The music education facilities in private schools are unimaginable to pupils in comprehensives. But some are opening the doors

 “Can you hold back a bit?” the conductor asked the percussionist. “The acoustic is great here.” Sitting in the back of Warwick Hall listening in on Orchestra of the Swan (OOTS) rehearsing Elgar’s Enigma Variations, the balance was indeed pristine. Cleaner, in fact, than many better-known concert venues: if you haven’t heard of Warwick Hall, it’s because the 500-seat space is primarily a private school stage, built in the town of Warwick in 2016 by private education group Warwick Schools Foundation (WSF), a consortium of five fee-paying institutions.

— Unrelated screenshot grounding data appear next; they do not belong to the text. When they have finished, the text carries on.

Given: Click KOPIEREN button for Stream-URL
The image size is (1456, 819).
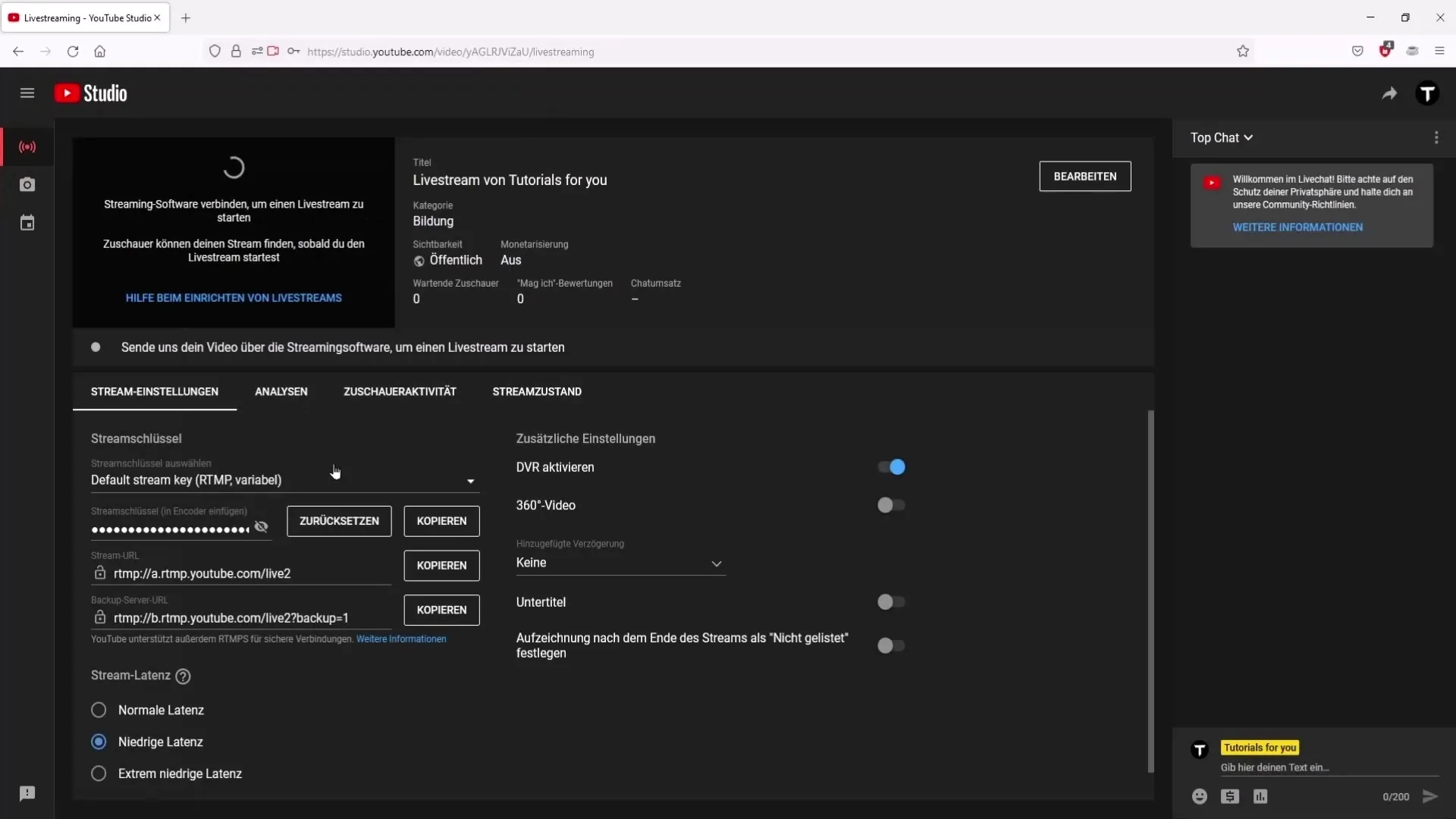Looking at the screenshot, I should [441, 565].
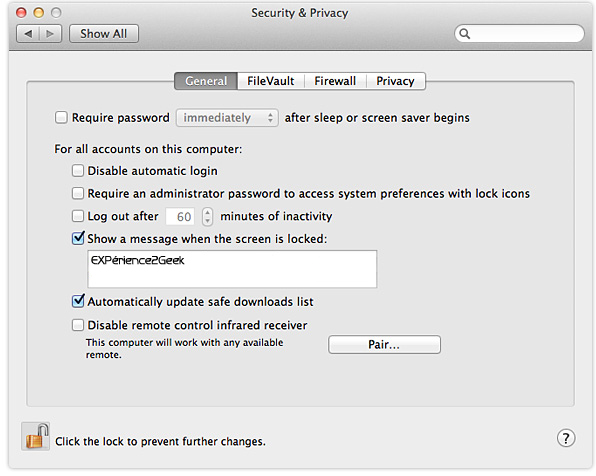Image resolution: width=596 pixels, height=476 pixels.
Task: Open the Privacy tab
Action: 395,81
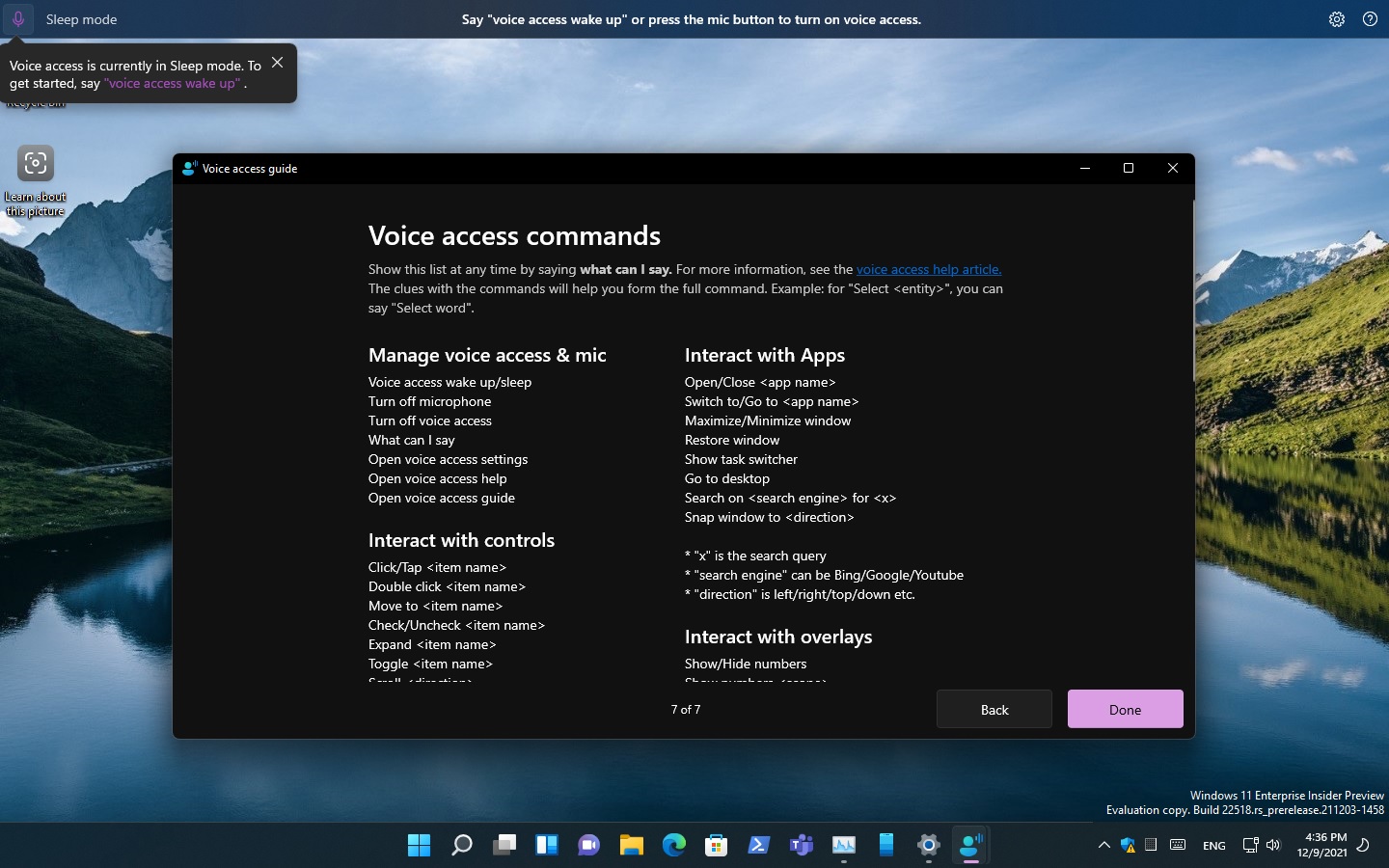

The brick-pillared, purpose-built building with its glass facade and cavernous ceiling is a world away from the Portakabins seen in many secondary schools. As has been covered regularly in these pages, music provision in the state sector has been decimated in recent years (between 2012 and 2022 entries for GCSE music have fallen by 19 per cent). But rather than quietly enjoy its luxurious facilities, the foundation is opening up Warwick Hall to the community, in partnership with formerly Stratford-upon-Avon-based OOTS, who will now have an office within Warwick School’s Myton Road campus and offer education support to local schools through Warwickshire Music Hub.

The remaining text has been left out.